Questions to answer
- a) According to the passage on Mary's illness, at which hospital did Mary spend most of the time she was ill?
- b) Rewrite the passage on Mary's illness from "Let’s look at" up to and including "use to anyone.", swapping "pathetic" for "hopeless".

BEGIN Selected passage

Why, then, would Mary, terminally ill, be sent to a hospital used predominantly for mental health?, rather than somewhere like Alchemella, an all-round general hospital?

Because Mary was mentally ill: She suffered severe depression and wished to die—a very common reason for treatment at such a hospital.

Let’s look at things Mary says, in person & her letters:

- I’m pathetic, weak. Not everyone can be strong.
- I don’t want to cause any more trouble for anyone, but I’m a bother either way. Can it really be such a sin to run instead of fight? ... It may be selfish, but it’s what I want.
- I’m no use to anyone.
- I’ll be dead soon anyway.
- It’d be easier if they’d just kill me.

From the NMHA (the National Mental Health Association), characteristics & signs of a person contemplating suicide are as follows:

- Verbal suicide threats such as, “You’d be better off without me.” or “Maybe I won’t be around.”
- Expressions of hopelessness and helplessness.
- Previous suicide attempts.
- Daring or risk-taking behavior.
- Personality changes.
- Depression.
- Giving away prized possessions.
- Lack of interest in future plans.

In those five statements alone, she makes verbal threats, expresses hopelessness, an extreme change in personality, indicates depression, and has no interest in her future—or even the remote chance of recovering. And that’s even with Laura acting as a salubrious friend that has been suggested to have helped Mary with her illness.

Mary wasn’t always hospitalized at Brookhaven. In actuality, she was there very briefly—one week at the most. For the majority of the time she was ill, she was at another hospital entirely: St. Jerome’s of Ashfield.

Given that James’ father, Frank, owned & operated the South Ashfield Heights Apartments, only a few blocks from St. Jerome’s, it’s safe to assume that the couple lived here in town, near his father & father-in-law. Also of importance is that Mary’s nurse, Rachael/Rachel (hereon referred to simply as Rachel), was employed at St. Jerome’s and lived in the apartments Frank Sunderland owned.

During James & Mary’s trip to Silent Hill, when the videotape at Lakeview Hotel was shot, Mary’s inchoate disease began to develop. After it had progressed further along, it’s evident Mary was hospitalized at St. Jerome’s for treatment. After being diagnosed, her doctor explained to James that the illness was terminal: When asked, How long does she have?, the doctor responds, “Three years at most... Perhaps six months... It’s impossible to say with certainty.”

It’s here that Mary spent an indeterminate amount of time, hospitalized, away from her husband & and cut off from her own life. Two years pass—one year before the events of Silent Hill 2—since her illness is first apparent, and Mary meets and befriends a seven-year-old orphan: Laura. (“I met Mary at the hospital. It was last year.”)

As the illness worsened, her mental health declined as well: she slid further into lethargy & depression and began to believe death to be more propitious to herself and James (“The thing I'm weak to is reality. It's not like just anyone can live strongly.” “It may be selfish but I'd be happy with that.”).

END Selected passage
BEGIN Given data

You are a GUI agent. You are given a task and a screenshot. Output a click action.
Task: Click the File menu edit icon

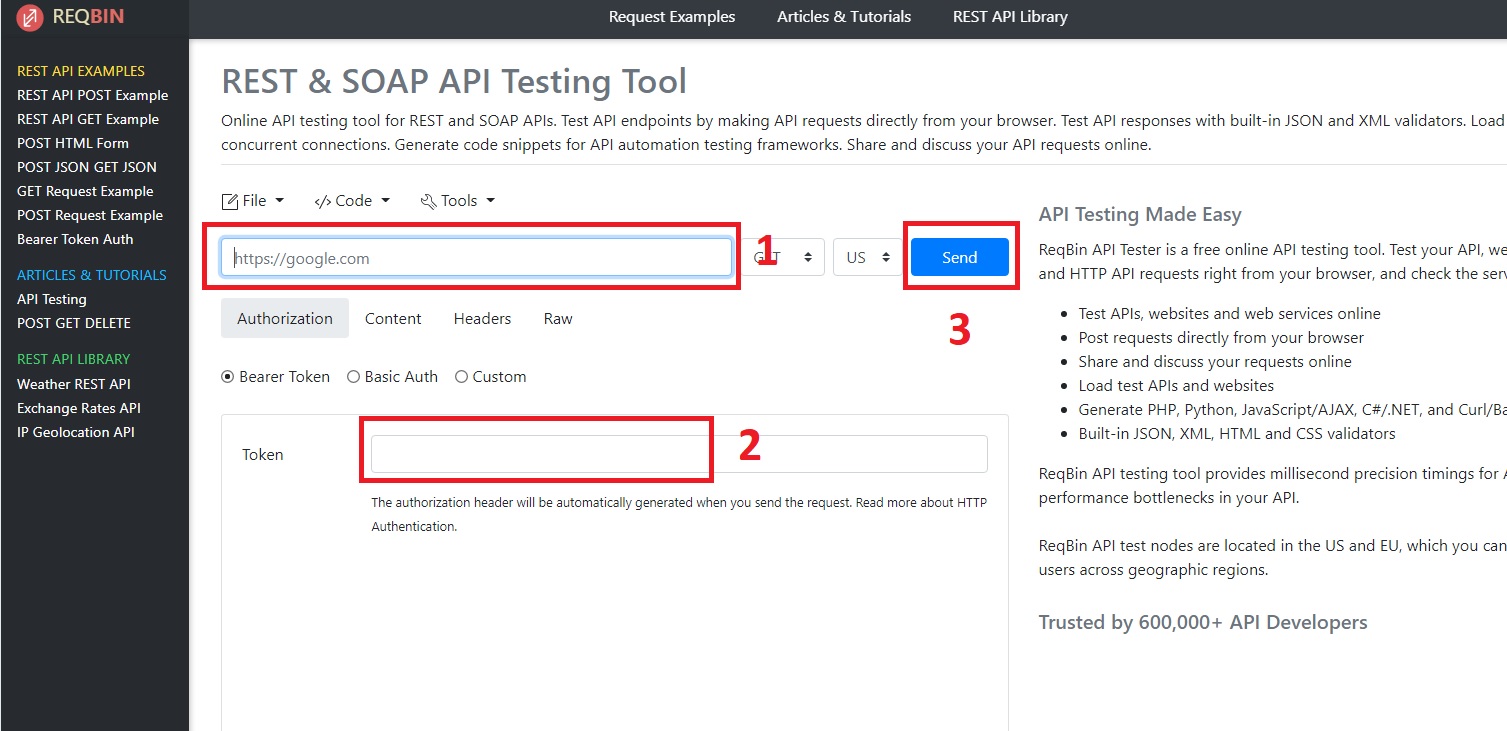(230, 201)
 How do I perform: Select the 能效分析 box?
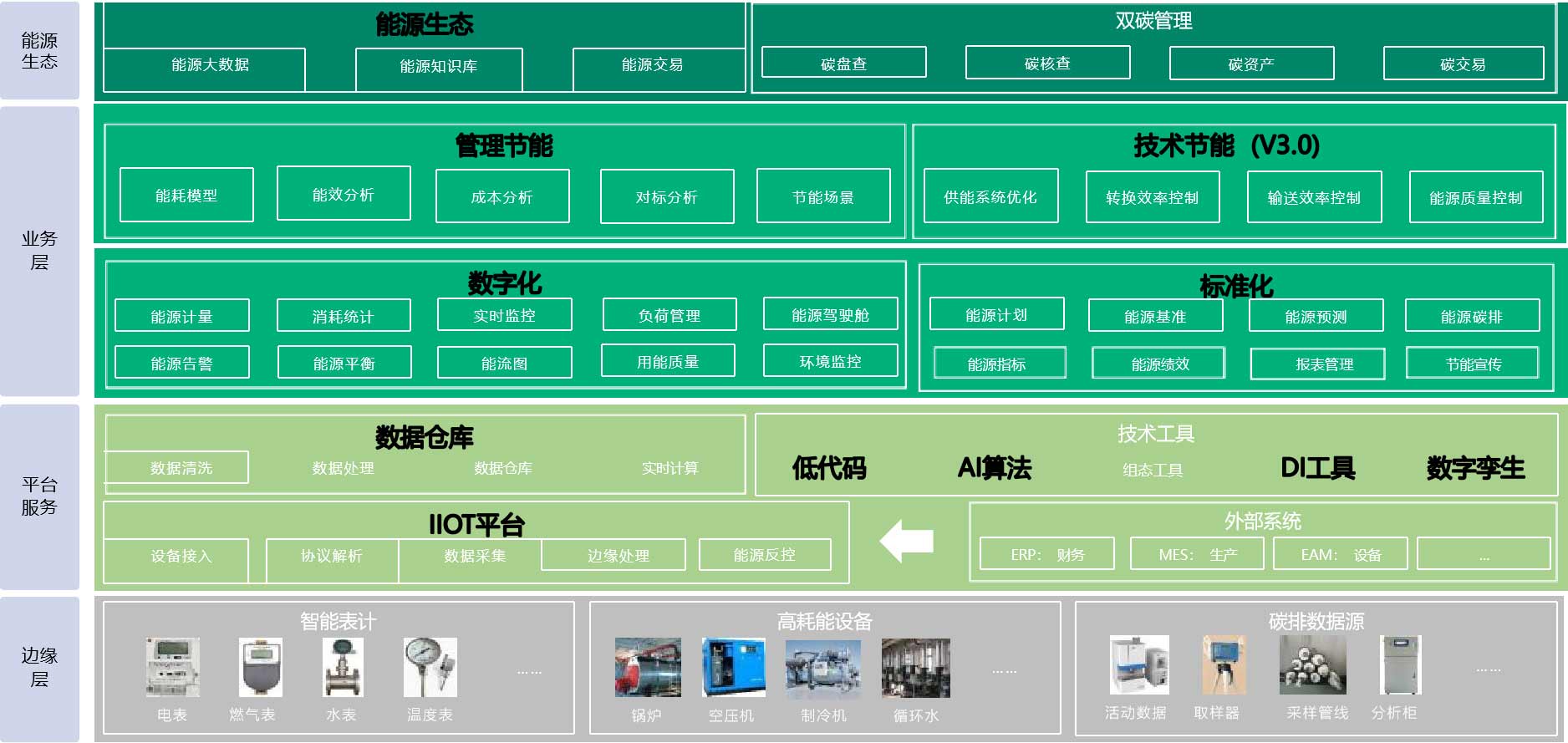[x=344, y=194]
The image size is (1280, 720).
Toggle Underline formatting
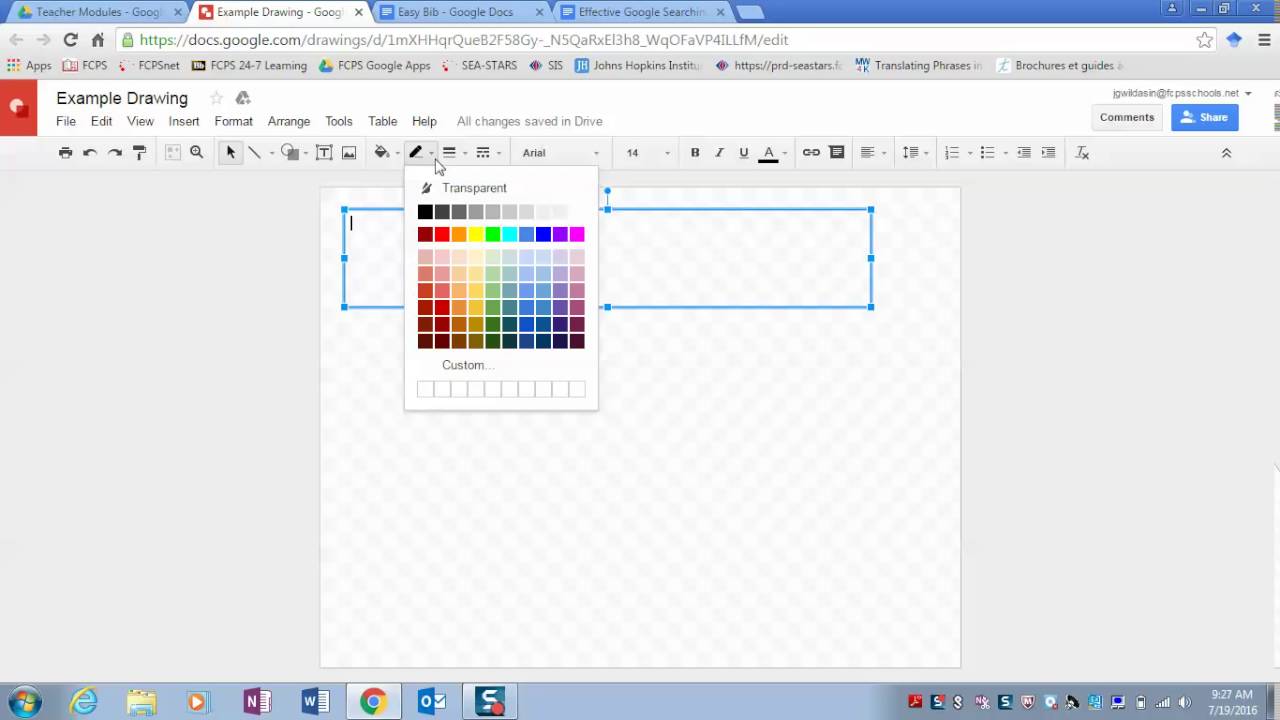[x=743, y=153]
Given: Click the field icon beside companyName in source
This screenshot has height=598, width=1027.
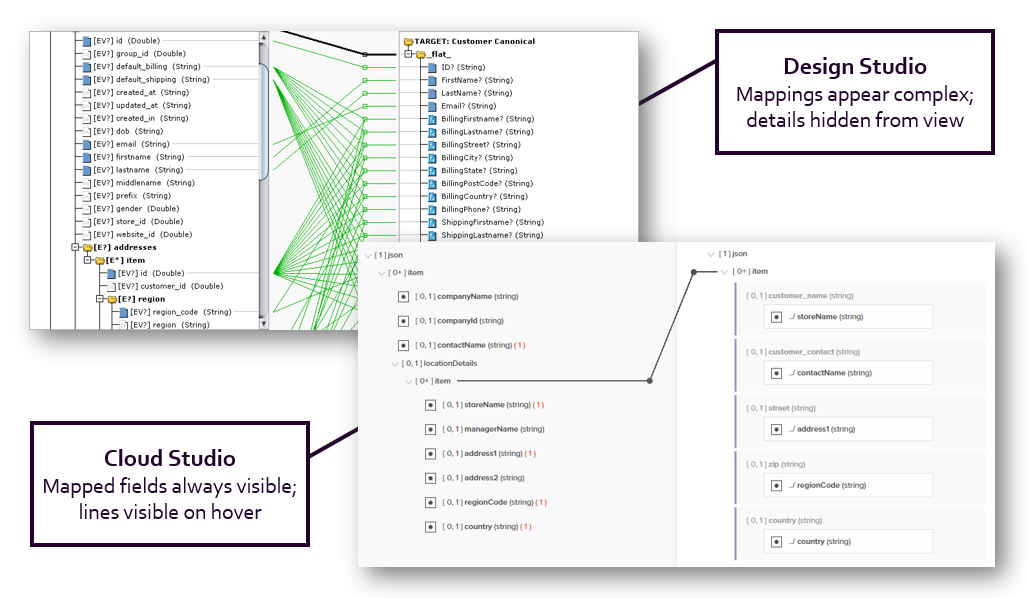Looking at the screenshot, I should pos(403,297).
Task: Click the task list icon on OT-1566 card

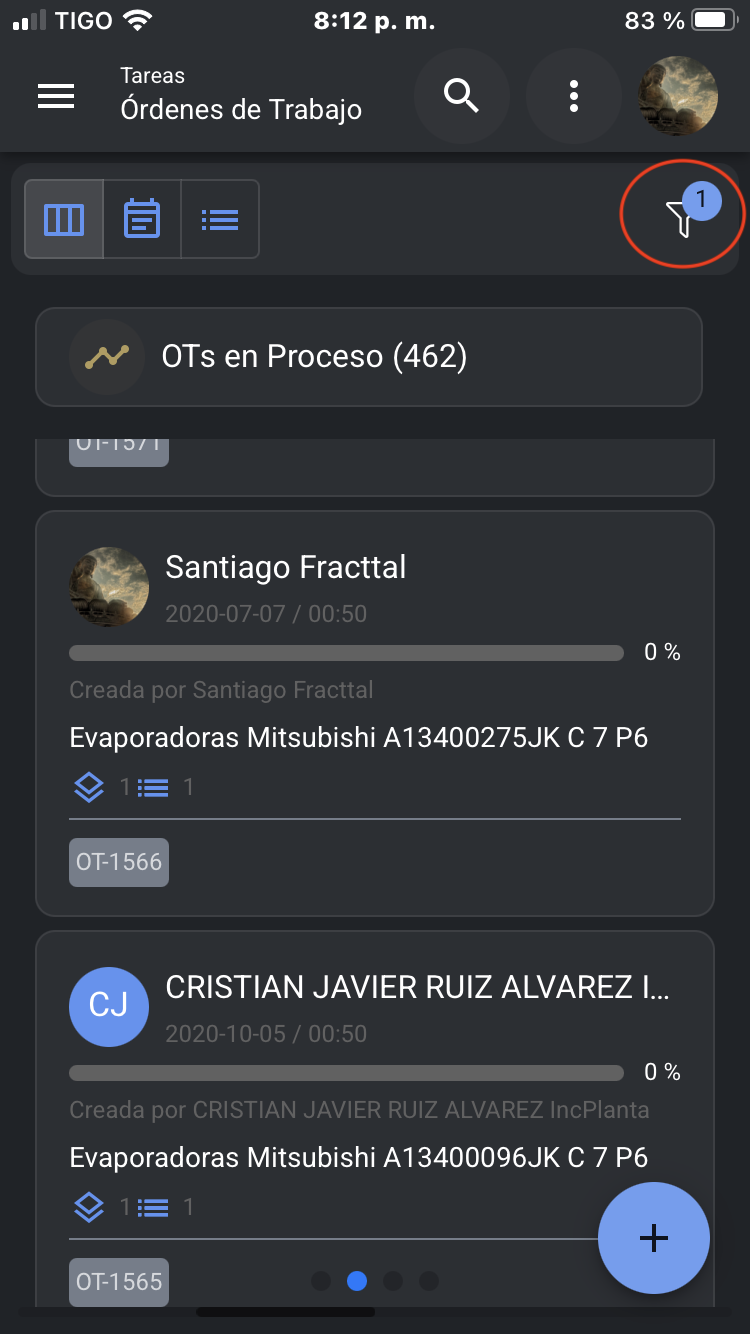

END Given data

Responses by task
- a) St. Jerome's of Ashfield.

- b)
Let’s look at things Mary says, in person & her letters:

- I’m hopeless, weak. Not everyone can be strong.
- I don’t want to cause any more trouble for anyone, but I’m a bother either way. Can it really be such a sin to run instead of fight? ... It may be selfish, but it’s what I want.
- I’m no use to anyone.